The Beaver Wars and the Destruction of the Erie Nation

Sometime, probably in the third or fourth decade of the seventeenth century, a European first stood on the shores of Lake Erie. Whether the intrepid agent of French imperialism ever traveled among the native peoples on the south shore is a question that may never be answered. Certainly at that time there were Indians still living and hunting on the lake plains along such rivers as the Maumee, Sandusky, Huron, Vermilion, Black, Rocky, Cuyahoga, Grand, and Ashtabula in Ohio; the Elk and Walnut in Pennsylvania; and the Cattaraugus, Eighteen-mile, and Buffalo in New York. Yet when Jolliet and Pere, Casson, and Galinee explored Lake Erie in 1669, the Indians of the south shore were gone, their villages destroyed, their fires cold.
Who were the Indians who had lived here, and what had happened to them? From the Jesuit Relations of 1640 and a series of mid-seventeenth-century maps, we know their names and their approximate locations. Through extensive and continuing archaeological and anthropological investigation, we know more. South-shore Lake Erie may have had at least three groups of Indians living along it in 1640: from west to east, the Assistaeronon, or Mascouten; the Ontarraronon, or Kickapoo; and the Eriehronon, or Erie, called by the French “Nation du Chat” or “Cat Nation.”

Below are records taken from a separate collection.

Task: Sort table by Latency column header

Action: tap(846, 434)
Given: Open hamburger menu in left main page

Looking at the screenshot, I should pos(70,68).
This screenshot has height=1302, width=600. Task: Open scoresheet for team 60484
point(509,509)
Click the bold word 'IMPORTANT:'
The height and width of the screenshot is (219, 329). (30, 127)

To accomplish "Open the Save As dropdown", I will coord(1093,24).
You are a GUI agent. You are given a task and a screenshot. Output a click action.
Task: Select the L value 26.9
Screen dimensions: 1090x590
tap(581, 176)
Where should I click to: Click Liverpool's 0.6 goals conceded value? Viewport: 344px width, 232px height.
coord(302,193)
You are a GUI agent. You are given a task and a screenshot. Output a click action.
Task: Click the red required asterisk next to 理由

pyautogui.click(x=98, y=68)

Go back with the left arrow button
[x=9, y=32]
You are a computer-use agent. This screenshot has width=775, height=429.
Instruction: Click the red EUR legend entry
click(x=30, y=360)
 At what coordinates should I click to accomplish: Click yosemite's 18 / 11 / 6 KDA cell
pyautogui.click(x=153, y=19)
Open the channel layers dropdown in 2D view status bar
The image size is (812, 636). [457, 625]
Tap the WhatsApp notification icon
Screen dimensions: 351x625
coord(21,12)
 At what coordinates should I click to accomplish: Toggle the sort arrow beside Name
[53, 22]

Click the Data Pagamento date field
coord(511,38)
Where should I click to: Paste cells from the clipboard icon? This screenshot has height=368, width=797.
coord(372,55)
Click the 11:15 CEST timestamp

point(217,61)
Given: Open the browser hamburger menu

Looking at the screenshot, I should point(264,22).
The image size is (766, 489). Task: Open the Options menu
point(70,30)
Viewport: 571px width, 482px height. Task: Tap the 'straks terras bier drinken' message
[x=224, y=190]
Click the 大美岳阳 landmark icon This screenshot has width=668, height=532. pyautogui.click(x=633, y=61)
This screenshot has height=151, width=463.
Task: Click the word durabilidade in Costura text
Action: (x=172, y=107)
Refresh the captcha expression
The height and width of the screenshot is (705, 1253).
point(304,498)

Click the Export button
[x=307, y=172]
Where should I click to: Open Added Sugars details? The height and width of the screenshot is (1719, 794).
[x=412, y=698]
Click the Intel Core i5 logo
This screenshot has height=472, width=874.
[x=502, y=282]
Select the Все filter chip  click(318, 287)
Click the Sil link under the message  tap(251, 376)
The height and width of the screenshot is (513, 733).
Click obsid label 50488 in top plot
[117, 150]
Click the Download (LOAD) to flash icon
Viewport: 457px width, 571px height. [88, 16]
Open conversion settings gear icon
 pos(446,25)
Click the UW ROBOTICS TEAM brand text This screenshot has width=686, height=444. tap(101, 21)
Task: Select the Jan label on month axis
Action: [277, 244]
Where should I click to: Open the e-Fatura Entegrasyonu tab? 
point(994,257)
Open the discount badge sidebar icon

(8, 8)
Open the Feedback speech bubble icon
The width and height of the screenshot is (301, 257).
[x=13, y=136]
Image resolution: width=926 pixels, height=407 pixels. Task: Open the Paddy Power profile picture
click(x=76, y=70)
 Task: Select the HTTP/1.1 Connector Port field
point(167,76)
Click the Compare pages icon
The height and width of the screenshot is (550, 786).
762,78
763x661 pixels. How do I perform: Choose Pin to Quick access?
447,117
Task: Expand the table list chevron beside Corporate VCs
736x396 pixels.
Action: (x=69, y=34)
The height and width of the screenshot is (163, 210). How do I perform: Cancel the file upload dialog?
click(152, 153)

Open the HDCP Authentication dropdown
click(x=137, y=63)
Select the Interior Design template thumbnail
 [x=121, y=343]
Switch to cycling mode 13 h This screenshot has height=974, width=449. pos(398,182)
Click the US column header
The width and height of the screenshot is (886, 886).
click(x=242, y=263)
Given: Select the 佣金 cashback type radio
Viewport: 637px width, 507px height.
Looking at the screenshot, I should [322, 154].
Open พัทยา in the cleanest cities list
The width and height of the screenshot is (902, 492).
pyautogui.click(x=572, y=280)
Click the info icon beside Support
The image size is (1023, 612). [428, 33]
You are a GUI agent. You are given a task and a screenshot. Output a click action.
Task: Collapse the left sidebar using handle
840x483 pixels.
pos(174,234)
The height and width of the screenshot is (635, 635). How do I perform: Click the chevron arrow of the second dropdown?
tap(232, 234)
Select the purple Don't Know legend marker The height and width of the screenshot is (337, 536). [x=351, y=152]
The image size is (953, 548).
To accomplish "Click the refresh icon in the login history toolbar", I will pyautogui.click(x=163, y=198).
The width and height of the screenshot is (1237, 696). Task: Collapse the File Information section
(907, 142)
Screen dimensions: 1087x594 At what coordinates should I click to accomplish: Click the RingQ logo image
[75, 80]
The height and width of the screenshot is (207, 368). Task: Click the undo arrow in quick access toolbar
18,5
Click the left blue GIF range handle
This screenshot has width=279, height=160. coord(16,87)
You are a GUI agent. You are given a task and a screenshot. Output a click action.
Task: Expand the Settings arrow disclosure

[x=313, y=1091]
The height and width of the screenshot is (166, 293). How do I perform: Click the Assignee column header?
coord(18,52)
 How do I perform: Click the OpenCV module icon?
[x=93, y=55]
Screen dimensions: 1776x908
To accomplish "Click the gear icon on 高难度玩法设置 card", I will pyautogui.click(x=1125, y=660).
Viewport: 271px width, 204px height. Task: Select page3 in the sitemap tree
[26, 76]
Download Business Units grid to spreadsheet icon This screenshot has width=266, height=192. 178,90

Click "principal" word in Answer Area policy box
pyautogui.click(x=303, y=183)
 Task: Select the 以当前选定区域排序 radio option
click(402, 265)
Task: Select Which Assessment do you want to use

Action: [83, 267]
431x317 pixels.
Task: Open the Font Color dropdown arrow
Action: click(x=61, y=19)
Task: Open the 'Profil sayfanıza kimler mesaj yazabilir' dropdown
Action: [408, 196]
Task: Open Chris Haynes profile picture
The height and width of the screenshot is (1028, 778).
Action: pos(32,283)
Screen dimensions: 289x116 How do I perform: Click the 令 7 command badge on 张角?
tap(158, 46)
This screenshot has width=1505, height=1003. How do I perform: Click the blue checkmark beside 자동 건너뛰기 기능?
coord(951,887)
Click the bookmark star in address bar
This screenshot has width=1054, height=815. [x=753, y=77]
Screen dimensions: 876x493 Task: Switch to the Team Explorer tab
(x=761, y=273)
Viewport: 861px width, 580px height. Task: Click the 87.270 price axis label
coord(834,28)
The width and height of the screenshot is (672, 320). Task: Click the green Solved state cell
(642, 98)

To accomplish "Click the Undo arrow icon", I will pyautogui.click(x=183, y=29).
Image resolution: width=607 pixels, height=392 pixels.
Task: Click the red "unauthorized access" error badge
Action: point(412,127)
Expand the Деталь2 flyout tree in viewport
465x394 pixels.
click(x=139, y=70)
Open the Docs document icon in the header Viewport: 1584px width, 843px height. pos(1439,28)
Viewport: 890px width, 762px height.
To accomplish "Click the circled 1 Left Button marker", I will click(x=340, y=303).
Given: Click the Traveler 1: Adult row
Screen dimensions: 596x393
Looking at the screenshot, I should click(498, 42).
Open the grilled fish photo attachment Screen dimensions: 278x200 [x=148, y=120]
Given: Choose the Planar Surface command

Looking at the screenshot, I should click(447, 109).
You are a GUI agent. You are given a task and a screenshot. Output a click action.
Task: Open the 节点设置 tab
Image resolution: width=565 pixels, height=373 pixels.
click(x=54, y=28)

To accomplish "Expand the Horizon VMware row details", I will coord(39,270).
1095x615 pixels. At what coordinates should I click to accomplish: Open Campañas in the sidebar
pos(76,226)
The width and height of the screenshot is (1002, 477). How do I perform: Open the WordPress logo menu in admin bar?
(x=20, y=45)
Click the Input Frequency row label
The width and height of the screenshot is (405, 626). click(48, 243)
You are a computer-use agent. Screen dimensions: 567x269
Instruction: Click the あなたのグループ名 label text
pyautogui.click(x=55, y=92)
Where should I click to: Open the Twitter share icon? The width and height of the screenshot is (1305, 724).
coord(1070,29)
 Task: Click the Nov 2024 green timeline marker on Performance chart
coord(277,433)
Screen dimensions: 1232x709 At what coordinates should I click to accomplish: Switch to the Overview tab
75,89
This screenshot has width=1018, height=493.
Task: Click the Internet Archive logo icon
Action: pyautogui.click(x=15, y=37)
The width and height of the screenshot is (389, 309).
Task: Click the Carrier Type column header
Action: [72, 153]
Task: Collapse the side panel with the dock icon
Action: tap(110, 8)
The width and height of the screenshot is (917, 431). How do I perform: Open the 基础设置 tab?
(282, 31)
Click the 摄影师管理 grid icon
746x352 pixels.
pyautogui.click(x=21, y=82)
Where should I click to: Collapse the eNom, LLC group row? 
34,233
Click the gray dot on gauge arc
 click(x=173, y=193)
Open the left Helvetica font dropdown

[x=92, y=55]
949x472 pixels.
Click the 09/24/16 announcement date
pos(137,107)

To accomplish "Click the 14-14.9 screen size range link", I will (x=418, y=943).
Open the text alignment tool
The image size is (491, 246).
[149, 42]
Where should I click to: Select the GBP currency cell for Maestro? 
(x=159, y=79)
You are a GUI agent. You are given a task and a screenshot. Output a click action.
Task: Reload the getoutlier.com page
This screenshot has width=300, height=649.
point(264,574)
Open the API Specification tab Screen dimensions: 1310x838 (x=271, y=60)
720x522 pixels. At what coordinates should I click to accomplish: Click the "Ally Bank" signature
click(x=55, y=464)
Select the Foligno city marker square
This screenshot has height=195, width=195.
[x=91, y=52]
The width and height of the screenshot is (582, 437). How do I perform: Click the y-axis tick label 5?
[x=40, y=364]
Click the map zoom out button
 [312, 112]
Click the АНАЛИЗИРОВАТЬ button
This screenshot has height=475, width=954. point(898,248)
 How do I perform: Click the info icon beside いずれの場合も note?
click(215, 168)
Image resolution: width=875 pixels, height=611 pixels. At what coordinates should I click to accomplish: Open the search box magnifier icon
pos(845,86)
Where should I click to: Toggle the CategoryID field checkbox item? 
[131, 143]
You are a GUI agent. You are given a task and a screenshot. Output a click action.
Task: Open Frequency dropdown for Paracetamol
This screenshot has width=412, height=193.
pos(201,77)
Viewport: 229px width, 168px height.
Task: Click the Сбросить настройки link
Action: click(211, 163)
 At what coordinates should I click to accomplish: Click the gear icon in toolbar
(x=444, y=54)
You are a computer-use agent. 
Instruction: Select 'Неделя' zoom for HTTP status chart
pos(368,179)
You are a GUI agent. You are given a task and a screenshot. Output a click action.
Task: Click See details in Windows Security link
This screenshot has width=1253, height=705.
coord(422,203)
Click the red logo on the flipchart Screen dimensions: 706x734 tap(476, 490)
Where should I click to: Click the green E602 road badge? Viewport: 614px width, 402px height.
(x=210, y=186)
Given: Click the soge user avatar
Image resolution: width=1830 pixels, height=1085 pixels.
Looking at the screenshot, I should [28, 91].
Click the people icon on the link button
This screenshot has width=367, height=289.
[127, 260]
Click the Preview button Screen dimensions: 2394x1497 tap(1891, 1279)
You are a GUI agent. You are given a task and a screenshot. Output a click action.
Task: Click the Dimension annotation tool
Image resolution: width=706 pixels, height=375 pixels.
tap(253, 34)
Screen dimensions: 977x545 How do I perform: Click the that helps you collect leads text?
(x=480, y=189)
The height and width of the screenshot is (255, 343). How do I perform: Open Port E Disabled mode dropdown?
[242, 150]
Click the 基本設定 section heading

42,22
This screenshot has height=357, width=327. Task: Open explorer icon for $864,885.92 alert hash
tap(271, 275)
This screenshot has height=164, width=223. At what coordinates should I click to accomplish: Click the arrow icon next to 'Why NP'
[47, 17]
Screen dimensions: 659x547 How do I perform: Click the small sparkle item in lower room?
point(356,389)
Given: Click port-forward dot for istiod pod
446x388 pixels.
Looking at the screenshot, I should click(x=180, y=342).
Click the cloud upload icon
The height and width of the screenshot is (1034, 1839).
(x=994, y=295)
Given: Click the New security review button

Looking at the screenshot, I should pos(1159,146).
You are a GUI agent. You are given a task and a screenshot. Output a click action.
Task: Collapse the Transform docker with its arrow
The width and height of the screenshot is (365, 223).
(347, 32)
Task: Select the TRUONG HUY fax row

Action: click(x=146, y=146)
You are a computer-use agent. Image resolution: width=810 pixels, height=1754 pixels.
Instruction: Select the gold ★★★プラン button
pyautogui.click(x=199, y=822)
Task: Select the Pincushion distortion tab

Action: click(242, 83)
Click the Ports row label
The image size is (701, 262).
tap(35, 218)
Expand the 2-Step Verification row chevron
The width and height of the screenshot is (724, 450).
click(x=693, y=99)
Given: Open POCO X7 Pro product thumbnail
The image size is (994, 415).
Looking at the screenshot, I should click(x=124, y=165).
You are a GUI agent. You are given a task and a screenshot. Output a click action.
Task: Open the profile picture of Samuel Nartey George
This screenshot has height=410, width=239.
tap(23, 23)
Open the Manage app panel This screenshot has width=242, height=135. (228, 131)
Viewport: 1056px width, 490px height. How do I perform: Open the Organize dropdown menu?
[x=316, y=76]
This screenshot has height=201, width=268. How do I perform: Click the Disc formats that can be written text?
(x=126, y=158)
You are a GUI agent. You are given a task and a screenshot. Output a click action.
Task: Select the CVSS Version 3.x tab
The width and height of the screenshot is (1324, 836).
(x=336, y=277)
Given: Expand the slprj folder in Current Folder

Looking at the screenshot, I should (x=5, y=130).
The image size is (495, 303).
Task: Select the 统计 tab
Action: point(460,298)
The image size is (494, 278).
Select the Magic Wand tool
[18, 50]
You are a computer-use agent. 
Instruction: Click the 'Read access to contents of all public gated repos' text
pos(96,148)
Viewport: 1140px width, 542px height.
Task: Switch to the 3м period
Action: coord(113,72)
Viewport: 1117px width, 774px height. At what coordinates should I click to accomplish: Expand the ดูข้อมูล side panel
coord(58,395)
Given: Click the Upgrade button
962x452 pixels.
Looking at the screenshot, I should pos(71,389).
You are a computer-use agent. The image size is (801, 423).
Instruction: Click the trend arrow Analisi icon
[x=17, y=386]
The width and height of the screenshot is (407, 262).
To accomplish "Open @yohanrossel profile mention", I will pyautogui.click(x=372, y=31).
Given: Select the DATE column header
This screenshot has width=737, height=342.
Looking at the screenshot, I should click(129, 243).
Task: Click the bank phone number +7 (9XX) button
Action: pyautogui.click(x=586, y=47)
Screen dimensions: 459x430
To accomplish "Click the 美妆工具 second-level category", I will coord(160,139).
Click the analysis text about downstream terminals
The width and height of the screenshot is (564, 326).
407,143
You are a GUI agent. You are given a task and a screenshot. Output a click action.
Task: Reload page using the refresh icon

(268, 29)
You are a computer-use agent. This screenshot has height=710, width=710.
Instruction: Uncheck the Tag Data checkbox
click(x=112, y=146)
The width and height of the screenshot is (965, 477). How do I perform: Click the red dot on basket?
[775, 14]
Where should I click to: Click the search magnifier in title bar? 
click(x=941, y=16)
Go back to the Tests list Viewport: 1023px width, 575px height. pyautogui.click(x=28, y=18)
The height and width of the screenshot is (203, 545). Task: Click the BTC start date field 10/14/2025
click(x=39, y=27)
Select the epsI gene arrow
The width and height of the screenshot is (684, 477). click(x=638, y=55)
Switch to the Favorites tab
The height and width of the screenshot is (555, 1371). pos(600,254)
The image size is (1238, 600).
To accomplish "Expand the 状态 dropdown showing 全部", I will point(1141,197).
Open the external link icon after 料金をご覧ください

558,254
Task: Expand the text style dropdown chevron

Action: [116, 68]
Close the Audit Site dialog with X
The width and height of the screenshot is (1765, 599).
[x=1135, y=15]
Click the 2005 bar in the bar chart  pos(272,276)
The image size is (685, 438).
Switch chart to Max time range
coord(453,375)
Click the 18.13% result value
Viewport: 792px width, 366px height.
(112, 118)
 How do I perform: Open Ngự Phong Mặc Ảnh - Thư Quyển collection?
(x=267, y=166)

The Assistaeronon (a Huron term meaning “People of Fire” or “Fire Nation”) have the historic tribal name of Mascouten. They were a semi-sedentary Algonquian tribe who apparently preferred areas where they might have access to both prairie and forest; they planted corn and other crops and hunted deer, bear, and, where available, buffalo. David M. Stothers and James R. Graves of the University of Toledo believe the Mascouten occupied the area between the Maumee and Sandusky valleys in northwestern Ohio, as well as the southern Lower Peninsula of Michigan in the late sixteenth and early seventeenth centuries. The marshlands about the western basin of Lake Erie were rich in beaver, an attraction to Indians engaged, as were nearly all the eastern tribes either directly or indirectly, in fur trade with Europeans. From 1640 to 1643, the Attiwandaron (or Neutral Nation as they were called by the French) from the area north and east of Lake Erie warred against the Mascouten and their allies, the Kickapoo, Sauk, and Fox, forcing them to retreat from the western Lake Erie basin to the area about Lake Michigan.
The Ontarraronon (a Huron word meaning “Lake People”) are known historically as the Kickapoo, a tribe of Algonquian tradition whose movements are said to have been so frequent and extensive that no particular area can be regarded as their homeland. In 1640, when they were first mentioned in the Jesuit Relations, they were living in Michigan or Ohio near the west end of Lake Erie. Stothers and Graves believe they may have occupied the Lake Erie shore between the Vermilion and Cuyahoga rivers in the late sixteenth and early seventeenth centuries.
In language and culture, the Kickapoo were closely related to the Sauk, Fox, and Mascouten, ties which they also shared with the Shawnee. Alternating between semipermanent villages and temporary winter camps, the Kickapoo lived in pole-framed houses sided and roofed with slabs of elm bark, and they subsisted on their own crops combined with hunting and food gathering. The attacks of the Neutral Nation against their Mascouten neighbors in the early 1640s appear also to have dislodged the Kickapoo, for the French found them in southern Wisconsin in 1665.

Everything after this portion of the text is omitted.